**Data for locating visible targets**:
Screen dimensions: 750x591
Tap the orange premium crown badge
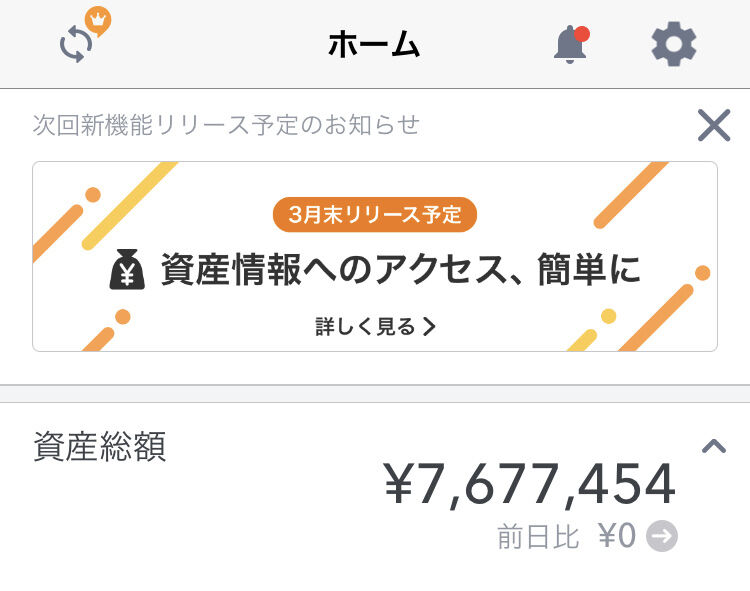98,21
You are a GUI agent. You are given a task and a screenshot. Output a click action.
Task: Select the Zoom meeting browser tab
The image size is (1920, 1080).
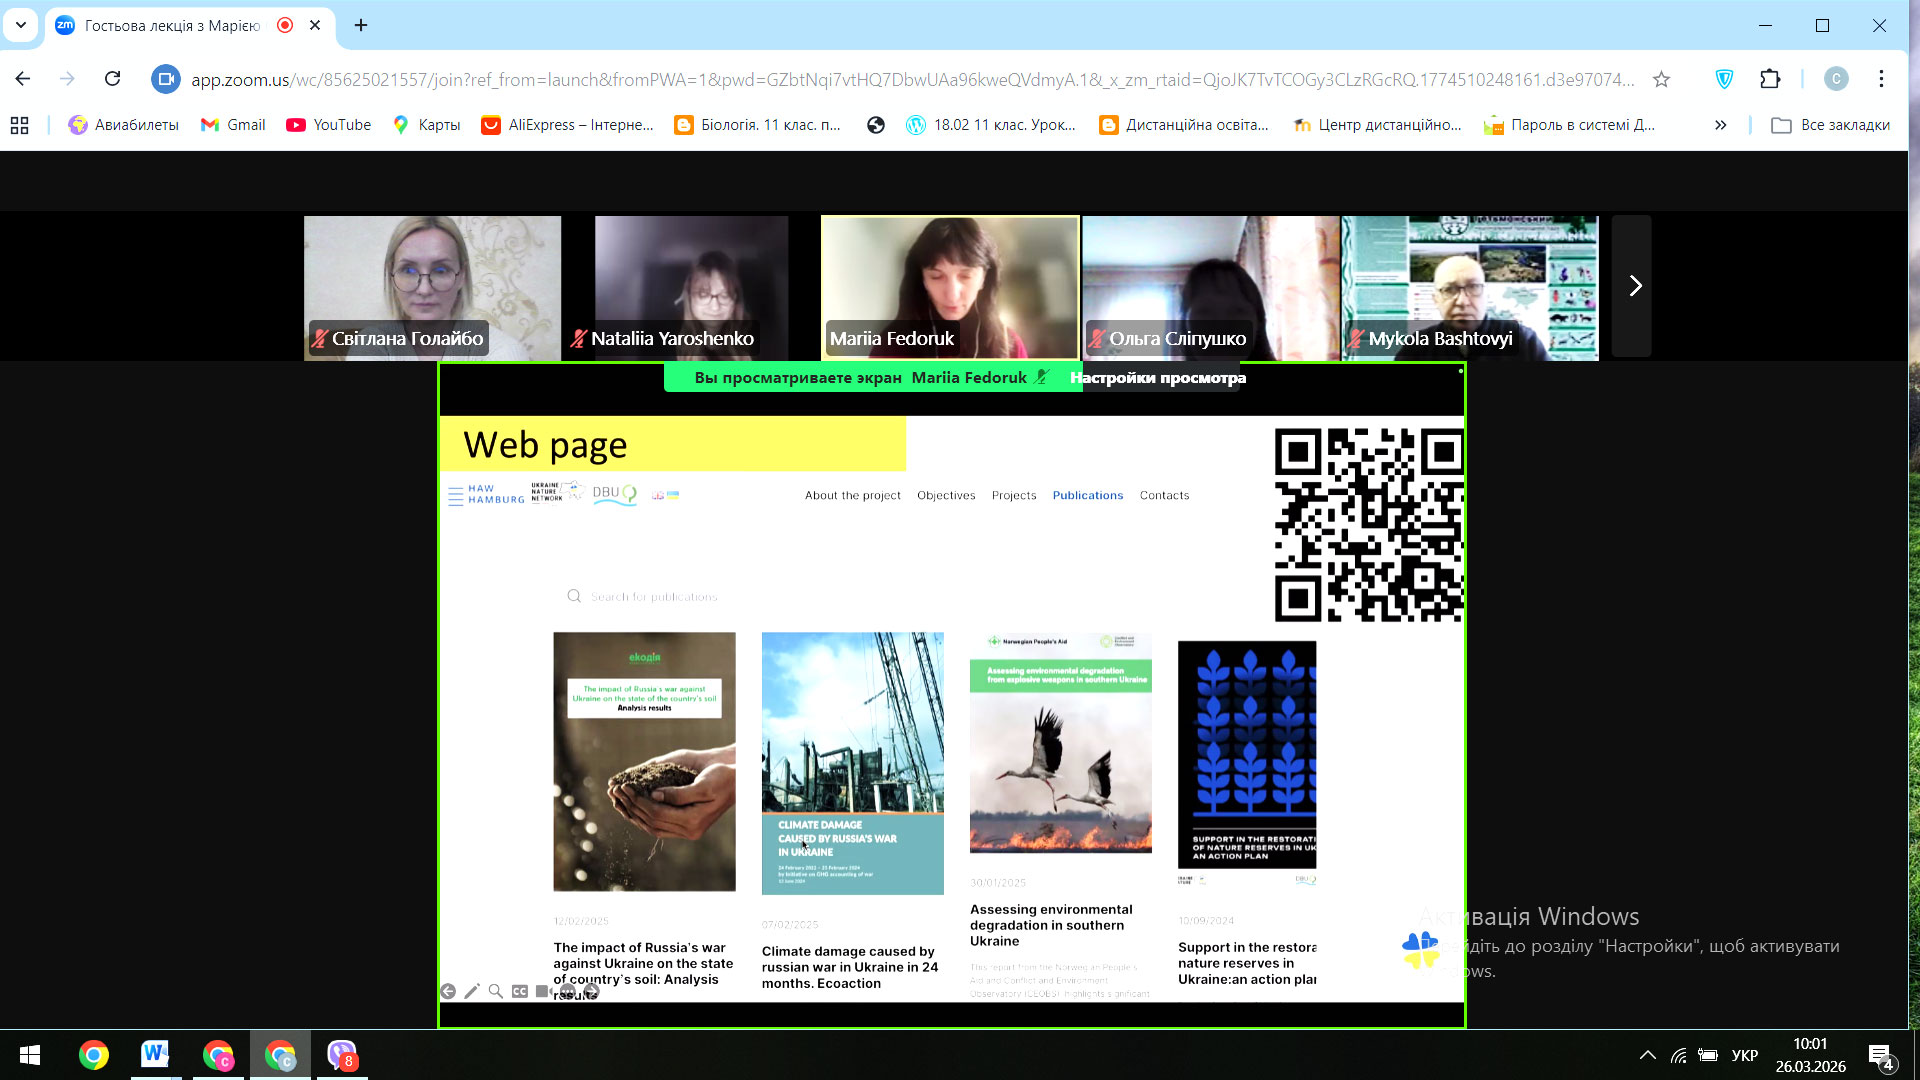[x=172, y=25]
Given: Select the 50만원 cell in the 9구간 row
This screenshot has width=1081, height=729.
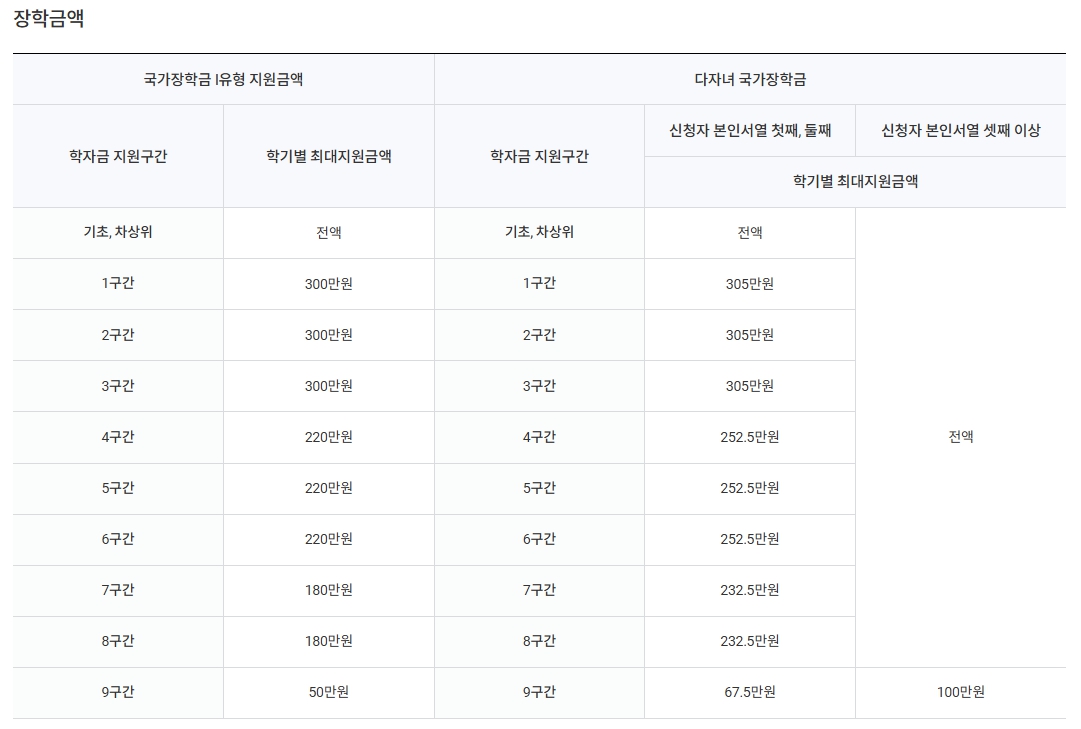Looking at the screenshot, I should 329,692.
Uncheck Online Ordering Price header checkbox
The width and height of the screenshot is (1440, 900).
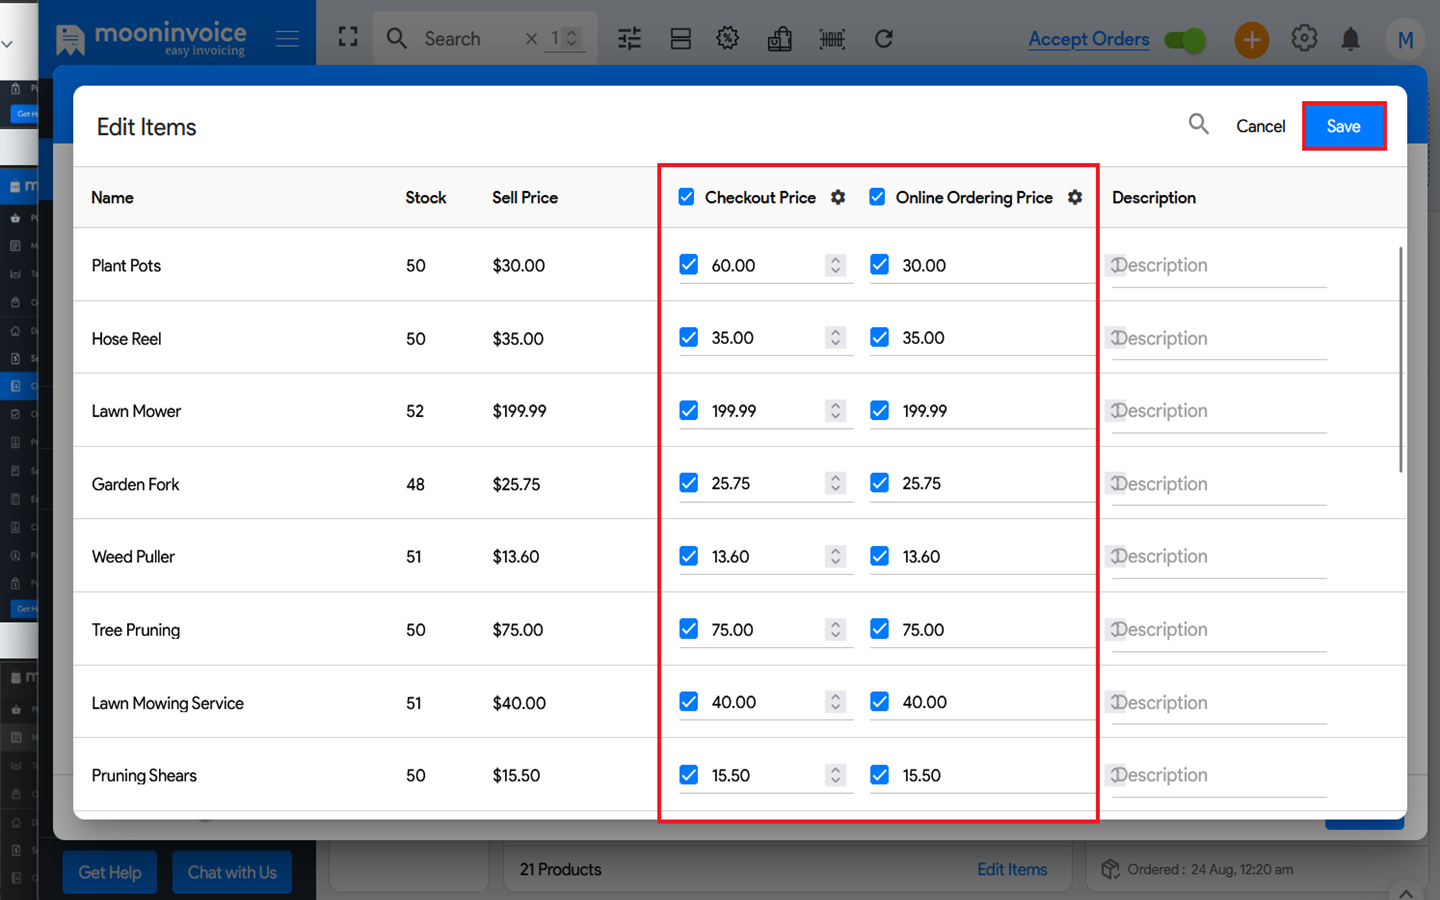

**Exercise goal**: Change "Tap" to "Click" throughout the material above, keeping everything else the same. Leave the pictures out of your answer.

**Exercise output**:
Screen dimensions: 750x591
Click the orange premium crown badge
98,21
You are a GUI agent. You are given a task and a screenshot. Output a click action.
Task: Select the Zoom meeting browser tab
The image size is (1920, 1080).
[x=172, y=25]
Given: Select the 50만원 cell in the 9구간 row
This screenshot has width=1081, height=729.
Looking at the screenshot, I should 329,692.
Uncheck Online Ordering Price header checkbox
The width and height of the screenshot is (1440, 900).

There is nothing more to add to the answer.